GiveDirectly is big on data, and they're currently having independent researchers run a randomized control trial to evaluate their own effectiveness. Founder (and economist) Paul Niehaus said this:
We would like to see organizations make the case that they think they can do more good for the poor with a dollar than the poor could do for themselves. . . And I think some may be able to make a convincing case, but if you go to their websites today, I don't think you're going to see that argument being made. Nobody even bothers.

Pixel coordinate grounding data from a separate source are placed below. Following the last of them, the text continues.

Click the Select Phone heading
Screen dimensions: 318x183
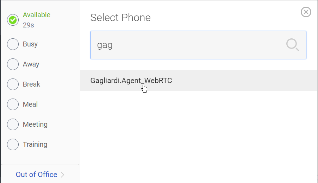tap(120, 18)
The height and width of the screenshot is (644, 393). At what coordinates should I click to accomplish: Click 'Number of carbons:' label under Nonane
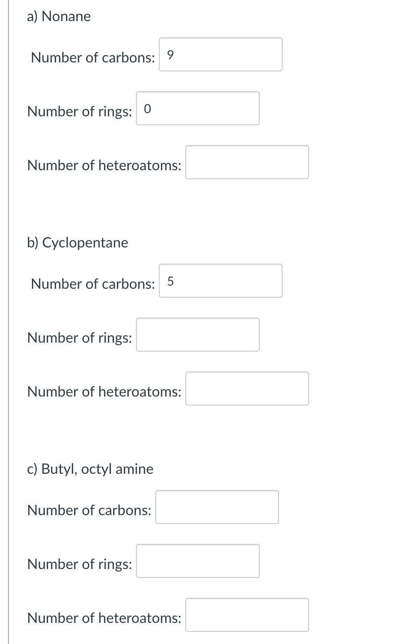93,58
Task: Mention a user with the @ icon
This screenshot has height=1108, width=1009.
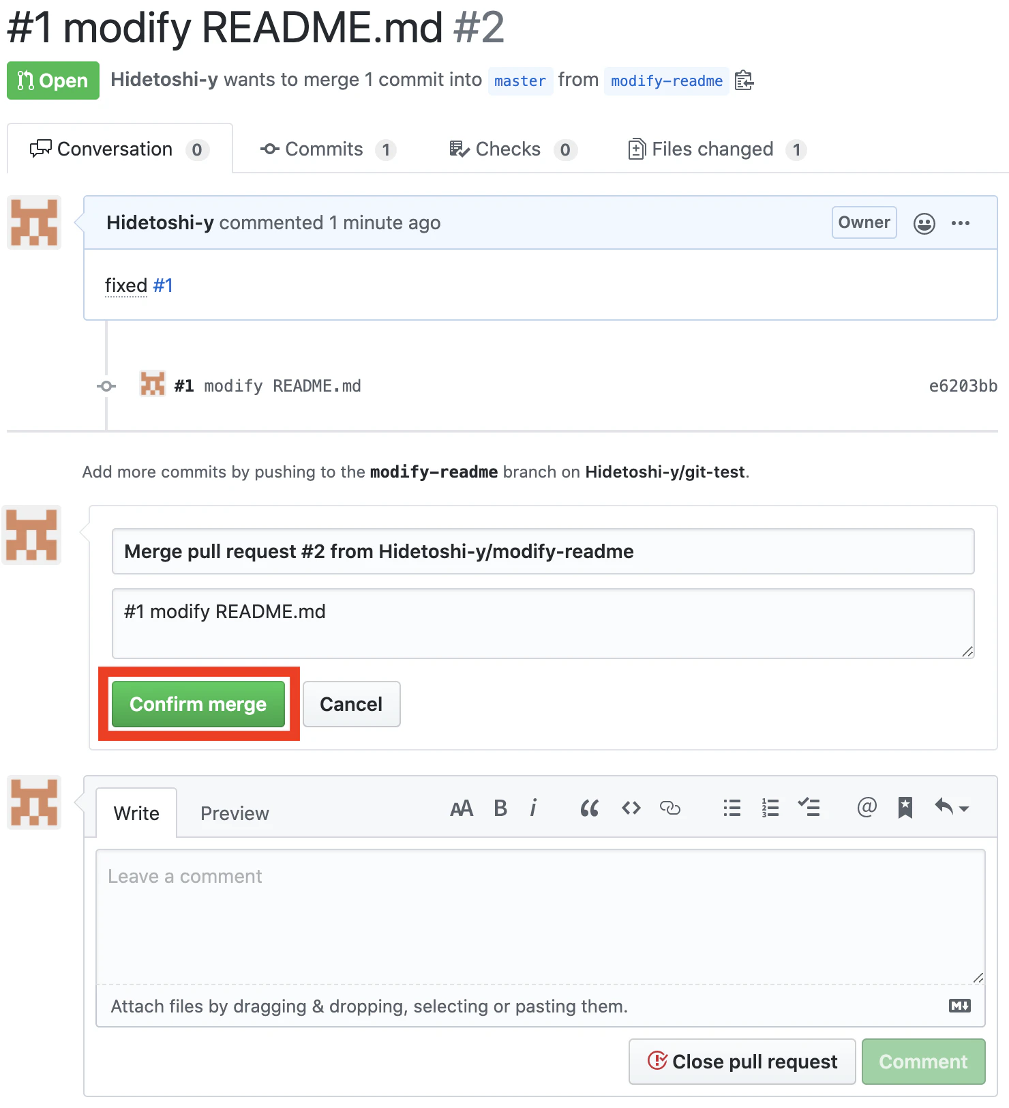Action: (x=867, y=808)
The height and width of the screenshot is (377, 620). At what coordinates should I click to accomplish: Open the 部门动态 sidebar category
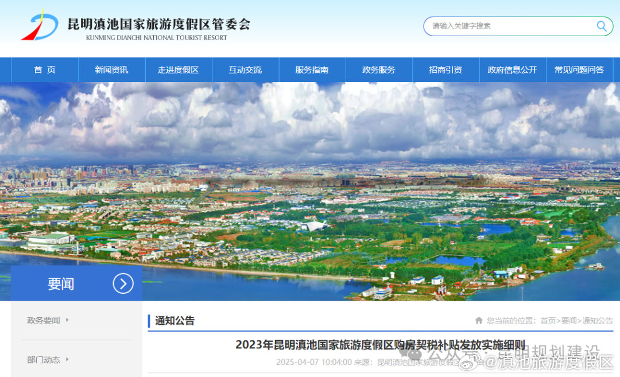pyautogui.click(x=43, y=360)
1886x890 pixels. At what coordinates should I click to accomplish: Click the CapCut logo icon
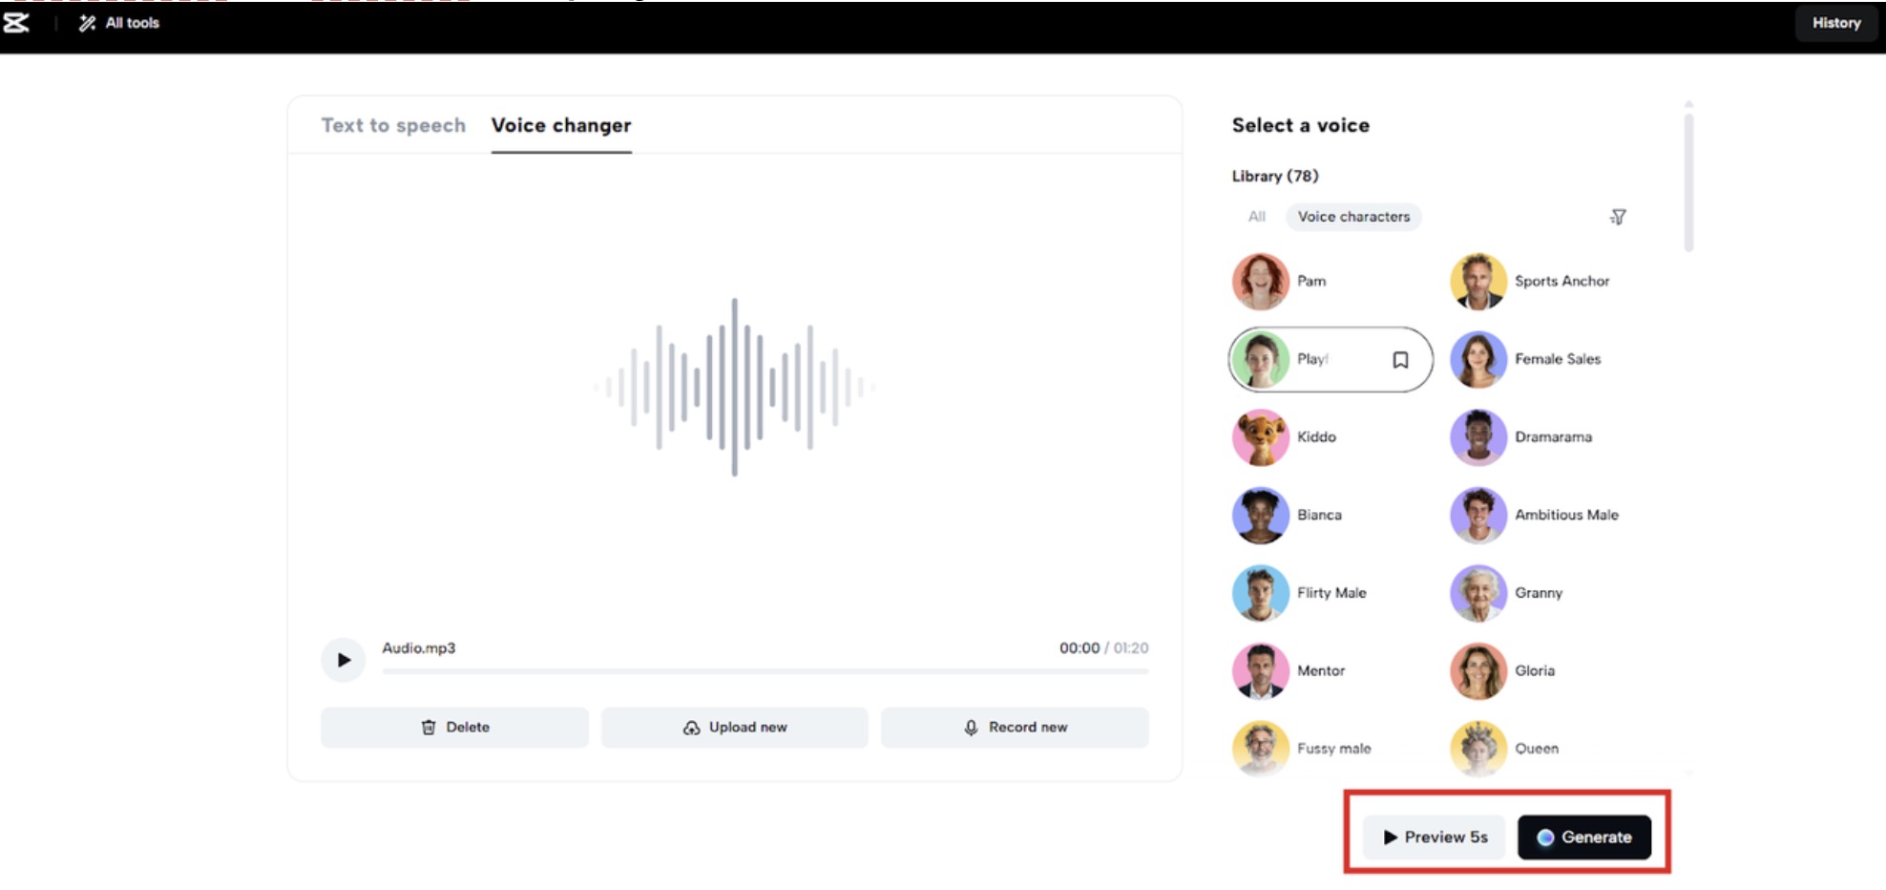tap(16, 23)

The Planet Money reporters took this challenge to Elizabeth Bintliff, who runs Heifer International's Africa programs. They suggested a side-by-side test; she responded by downplaying the importance of data:
We’re not about experiments. These are lives of real people. We have to do what we believe is correct... It’s just not that linear. It’s not an equation.
Then she told a story about a specific woman Heifer has helped.
Bintliff comes off as slightly cagey, and Planet Money's main takeaway here is about data: GiveDirectly represents a shift toward data-driven program in the charitable world, and more traditional players are suspicious of this. But I spent the whole segment thinking about a related issue the show tiptoes up to but doesn't really unpack: the fact that it's a lot easier to fundraise for specific purchases than it is to get people to basically sign their checks over to strangers in Kenya.
When Bintliff plays down data and plays up story, it doesn't sound like she's thinking about the program work she oversees. It sounds like she's thinking about raising moneyfor it. Which is to say: the question for GiveDirectly is not just whether they can do more with a dollar but whether they can get as many of them to do anything with in the first place. However precisely effective Heifer's cows and flocks of chickens are, they make for awfully good promotional materials.
As any pastor who's run both a food drive and a missional campaign knows, people like to give things. We also like our donations to have a story—and GiveDirectly's model doesn't necessarily preclude telling success stories. (The Planet Money segment tells a couple good ones.) I'm curious whether GiveDirectly will move toward finding ways to do their data-driven work while also communicating more and more effectively with story-driven donors.